HBase provides the Java utility org.apache.hadoop.hbase.IntegrationTestIngestMOB to assist with testing the MOB feature and deciding on appropriate configuration values for your situation. The utility is run as follows:
$ sudo -u hbase hbase org.apache.hadoop.hbase.IntegrationTestIngestMOB \
            -threshold 102400 \
            -minMobDataSize 512 \
            -maxMobDataSize 5120
  • threshold is the threshold at which cells are considered to be MOBs. The default is 1 kB, expressed in bytes.
  • minMobDataSize is the minimum value for the size of MOB data. The default is 512 B, expressed in bytes.
  • maxMobDataSize is the maximum value for the size of MOB data. The default is 5 kB, expressed in bytes.
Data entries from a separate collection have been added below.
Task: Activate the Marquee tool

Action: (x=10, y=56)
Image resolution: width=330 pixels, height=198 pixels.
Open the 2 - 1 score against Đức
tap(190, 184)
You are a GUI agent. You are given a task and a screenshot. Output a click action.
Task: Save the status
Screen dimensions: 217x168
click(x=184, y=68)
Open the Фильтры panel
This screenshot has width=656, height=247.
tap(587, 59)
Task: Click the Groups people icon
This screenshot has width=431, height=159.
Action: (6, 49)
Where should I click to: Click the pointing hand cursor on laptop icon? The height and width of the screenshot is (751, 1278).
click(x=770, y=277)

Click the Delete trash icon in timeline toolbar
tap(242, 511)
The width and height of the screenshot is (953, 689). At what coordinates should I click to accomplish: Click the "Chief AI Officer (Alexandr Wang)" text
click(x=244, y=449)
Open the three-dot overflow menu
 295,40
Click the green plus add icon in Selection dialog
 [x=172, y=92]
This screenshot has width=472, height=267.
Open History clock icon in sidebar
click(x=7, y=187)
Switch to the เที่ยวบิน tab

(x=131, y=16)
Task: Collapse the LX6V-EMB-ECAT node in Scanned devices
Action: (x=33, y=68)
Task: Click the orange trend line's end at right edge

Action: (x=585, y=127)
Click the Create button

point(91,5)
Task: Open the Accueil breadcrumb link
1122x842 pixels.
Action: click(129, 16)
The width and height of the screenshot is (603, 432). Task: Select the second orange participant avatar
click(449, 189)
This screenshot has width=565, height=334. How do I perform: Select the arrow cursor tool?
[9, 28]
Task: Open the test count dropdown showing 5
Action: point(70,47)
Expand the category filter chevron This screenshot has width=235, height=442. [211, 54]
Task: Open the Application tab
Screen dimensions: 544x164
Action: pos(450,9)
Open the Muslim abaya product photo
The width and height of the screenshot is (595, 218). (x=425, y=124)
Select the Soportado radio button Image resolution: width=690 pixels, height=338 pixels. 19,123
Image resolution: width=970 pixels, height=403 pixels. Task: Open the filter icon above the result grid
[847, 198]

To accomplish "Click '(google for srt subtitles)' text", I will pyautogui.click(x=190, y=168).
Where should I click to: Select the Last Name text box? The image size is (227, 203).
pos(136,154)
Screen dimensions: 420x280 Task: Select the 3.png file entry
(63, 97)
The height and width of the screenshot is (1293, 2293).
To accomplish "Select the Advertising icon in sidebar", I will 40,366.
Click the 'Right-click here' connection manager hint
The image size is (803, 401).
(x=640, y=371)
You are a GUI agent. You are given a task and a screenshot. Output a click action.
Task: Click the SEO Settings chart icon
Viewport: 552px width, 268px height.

Compacting MOB Files Manually

You can trigger manual compaction of MOB files manually, rather than waiting for them to be triggered by your configuration, using the HBase Shell commands compact_mob and major_compact_mob. Each of these commands requires the first parameter to be the table name, and takes an optional column family name as the second argument. If the column family is provided, only that column family's files are compacted. Otherwise, all MOB-enabled column families' files are compacted.
hbase> compact_mob 't1'
hbase> compact_mob 't1', 'f1'
hbase> major_compact_mob 't1'
hbase> major_compact_mob 't1', 'f1'

This functionality is also available using the API, using the Admin.compact and Admin.majorCompact methods.